* [Records for the exercise]:
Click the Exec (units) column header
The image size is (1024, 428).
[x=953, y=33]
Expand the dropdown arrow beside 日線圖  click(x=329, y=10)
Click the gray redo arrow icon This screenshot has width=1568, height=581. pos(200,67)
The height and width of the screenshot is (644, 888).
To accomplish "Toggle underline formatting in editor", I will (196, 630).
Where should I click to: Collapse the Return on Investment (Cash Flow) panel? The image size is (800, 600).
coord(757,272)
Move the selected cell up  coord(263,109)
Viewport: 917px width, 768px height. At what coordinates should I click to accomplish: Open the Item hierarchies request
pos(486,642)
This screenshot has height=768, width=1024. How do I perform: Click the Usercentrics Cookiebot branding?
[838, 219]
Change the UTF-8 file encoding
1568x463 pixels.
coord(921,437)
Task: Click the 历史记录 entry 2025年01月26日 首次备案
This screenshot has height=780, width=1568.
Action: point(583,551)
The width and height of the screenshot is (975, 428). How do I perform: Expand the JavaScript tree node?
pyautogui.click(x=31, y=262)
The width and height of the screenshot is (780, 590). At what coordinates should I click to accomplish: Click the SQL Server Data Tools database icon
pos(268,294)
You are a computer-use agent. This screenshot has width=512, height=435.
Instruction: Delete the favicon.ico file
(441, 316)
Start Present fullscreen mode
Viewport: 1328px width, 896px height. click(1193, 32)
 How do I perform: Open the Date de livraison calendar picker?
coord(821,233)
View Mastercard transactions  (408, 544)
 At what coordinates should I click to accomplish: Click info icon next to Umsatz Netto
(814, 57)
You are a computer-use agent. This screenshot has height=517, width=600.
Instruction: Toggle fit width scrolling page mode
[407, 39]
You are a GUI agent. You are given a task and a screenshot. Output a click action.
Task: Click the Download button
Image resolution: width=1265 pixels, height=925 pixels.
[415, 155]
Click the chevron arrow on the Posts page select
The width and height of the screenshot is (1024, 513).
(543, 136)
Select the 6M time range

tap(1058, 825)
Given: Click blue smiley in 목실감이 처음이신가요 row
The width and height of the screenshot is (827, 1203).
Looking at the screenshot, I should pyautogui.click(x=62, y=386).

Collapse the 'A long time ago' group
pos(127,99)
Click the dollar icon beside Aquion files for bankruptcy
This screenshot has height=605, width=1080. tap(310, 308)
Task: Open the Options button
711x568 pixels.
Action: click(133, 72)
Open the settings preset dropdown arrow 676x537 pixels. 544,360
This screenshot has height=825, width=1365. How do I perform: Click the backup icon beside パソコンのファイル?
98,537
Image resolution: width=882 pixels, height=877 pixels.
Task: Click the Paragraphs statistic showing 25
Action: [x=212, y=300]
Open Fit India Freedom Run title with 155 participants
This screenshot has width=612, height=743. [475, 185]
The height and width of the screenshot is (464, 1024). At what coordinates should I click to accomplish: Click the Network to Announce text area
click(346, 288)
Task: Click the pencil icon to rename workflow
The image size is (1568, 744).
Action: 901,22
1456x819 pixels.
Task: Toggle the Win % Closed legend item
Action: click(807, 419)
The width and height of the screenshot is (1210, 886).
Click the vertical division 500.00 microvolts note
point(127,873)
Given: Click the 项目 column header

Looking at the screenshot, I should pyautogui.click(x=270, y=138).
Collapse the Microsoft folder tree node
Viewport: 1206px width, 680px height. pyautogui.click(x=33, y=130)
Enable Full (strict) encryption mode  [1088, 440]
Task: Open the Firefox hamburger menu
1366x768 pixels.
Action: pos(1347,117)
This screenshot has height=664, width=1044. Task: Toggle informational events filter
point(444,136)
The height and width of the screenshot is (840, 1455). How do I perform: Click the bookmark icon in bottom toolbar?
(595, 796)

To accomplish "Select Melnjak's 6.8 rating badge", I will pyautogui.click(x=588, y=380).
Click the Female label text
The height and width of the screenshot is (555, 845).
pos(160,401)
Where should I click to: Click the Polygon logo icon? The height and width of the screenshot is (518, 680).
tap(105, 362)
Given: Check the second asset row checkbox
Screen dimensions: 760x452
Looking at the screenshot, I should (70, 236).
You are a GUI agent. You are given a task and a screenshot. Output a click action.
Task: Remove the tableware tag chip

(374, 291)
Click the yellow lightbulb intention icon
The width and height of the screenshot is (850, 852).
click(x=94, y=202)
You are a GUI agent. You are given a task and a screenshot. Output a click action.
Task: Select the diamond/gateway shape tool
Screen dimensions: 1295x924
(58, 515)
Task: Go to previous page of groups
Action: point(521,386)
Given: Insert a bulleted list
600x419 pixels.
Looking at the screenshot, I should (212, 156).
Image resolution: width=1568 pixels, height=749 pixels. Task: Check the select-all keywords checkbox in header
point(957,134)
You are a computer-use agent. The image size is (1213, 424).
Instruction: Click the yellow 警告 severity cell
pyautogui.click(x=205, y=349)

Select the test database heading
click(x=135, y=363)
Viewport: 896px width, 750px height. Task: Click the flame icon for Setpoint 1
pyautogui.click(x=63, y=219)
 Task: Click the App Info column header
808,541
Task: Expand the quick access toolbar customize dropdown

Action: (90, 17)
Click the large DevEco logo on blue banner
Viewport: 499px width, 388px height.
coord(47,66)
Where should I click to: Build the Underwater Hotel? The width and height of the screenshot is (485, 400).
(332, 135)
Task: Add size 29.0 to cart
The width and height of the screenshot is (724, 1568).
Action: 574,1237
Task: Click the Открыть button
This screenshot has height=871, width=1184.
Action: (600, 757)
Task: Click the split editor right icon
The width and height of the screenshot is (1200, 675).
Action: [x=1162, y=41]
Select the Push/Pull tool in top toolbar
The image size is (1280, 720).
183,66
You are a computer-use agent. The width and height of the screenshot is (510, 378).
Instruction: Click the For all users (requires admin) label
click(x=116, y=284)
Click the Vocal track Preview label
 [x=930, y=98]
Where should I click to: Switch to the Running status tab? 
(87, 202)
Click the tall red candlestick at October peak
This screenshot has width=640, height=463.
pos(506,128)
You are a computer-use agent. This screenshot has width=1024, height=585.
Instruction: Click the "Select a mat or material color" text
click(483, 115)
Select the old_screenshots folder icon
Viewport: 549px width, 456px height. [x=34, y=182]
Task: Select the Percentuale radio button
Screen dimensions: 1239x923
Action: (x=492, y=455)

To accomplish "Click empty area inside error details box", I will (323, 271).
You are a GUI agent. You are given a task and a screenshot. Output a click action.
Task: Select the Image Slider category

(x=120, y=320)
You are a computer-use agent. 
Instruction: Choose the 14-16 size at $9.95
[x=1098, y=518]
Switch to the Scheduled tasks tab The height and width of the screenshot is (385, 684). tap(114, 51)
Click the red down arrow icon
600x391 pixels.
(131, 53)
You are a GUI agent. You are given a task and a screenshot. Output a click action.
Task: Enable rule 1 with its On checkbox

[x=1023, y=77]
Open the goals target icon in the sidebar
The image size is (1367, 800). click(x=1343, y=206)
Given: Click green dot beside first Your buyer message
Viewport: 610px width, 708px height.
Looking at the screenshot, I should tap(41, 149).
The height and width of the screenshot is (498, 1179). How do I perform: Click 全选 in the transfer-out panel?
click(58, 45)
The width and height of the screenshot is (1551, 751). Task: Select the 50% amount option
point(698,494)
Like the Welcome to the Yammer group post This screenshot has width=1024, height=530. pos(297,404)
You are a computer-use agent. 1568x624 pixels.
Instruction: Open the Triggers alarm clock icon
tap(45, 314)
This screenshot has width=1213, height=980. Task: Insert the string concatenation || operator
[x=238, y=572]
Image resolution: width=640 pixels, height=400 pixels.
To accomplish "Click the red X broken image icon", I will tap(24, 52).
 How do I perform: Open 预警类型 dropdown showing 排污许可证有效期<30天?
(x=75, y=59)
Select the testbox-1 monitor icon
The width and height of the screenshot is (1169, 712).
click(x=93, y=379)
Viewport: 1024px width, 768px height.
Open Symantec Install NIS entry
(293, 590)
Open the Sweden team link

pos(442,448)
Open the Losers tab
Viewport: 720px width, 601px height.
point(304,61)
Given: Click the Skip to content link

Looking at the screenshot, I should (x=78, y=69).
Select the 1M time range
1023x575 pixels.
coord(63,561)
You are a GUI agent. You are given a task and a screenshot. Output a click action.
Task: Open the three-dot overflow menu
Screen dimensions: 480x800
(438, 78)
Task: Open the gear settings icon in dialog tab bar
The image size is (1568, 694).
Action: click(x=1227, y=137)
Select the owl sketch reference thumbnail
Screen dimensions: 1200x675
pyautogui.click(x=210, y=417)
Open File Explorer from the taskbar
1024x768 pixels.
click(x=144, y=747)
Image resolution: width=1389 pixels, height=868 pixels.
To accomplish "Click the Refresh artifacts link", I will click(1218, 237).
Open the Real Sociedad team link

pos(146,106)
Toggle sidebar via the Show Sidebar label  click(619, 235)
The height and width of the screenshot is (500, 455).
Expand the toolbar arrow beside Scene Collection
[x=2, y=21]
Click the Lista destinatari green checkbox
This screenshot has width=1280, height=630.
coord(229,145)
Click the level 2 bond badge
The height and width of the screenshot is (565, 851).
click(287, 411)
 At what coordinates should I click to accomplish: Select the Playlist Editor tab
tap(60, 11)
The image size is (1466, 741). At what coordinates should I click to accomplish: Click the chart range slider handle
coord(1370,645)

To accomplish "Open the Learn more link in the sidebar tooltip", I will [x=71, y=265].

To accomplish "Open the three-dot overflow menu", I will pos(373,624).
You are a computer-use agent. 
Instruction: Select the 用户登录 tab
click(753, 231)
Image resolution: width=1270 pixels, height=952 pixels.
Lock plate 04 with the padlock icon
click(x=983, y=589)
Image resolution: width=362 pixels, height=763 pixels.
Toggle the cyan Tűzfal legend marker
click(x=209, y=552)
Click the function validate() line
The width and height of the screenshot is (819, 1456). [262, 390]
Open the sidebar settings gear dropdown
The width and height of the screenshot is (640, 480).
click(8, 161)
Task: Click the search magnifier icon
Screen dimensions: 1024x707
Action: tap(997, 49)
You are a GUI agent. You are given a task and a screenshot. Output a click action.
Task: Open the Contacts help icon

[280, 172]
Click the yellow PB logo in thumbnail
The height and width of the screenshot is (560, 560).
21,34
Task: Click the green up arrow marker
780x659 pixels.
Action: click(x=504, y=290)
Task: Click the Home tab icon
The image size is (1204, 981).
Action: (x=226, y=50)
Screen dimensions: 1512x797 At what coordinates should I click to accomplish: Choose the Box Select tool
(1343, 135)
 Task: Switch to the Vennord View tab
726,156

* [Problem details]:
With both ends included, please retype exactly the lines from the line containing "Image resolution: width=362" to the final line of the data.

* [Exercise solution]:
Image resolution: width=362 pixels, height=763 pixels.
Toggle the cyan Tűzfal legend marker
click(x=209, y=552)
Click the function validate() line
The width and height of the screenshot is (819, 1456). [262, 390]
Open the sidebar settings gear dropdown
The width and height of the screenshot is (640, 480).
click(8, 161)
Task: Click the search magnifier icon
Screen dimensions: 1024x707
Action: tap(997, 49)
You are a GUI agent. You are given a task and a screenshot. Output a click action.
Task: Open the Contacts help icon

[280, 172]
Click the yellow PB logo in thumbnail
The height and width of the screenshot is (560, 560).
21,34
Task: Click the green up arrow marker
780x659 pixels.
Action: click(x=504, y=290)
Task: Click the Home tab icon
The image size is (1204, 981).
Action: (x=226, y=50)
Screen dimensions: 1512x797 At what coordinates should I click to accomplish: Choose the Box Select tool
(1343, 135)
 Task: Switch to the Vennord View tab
726,156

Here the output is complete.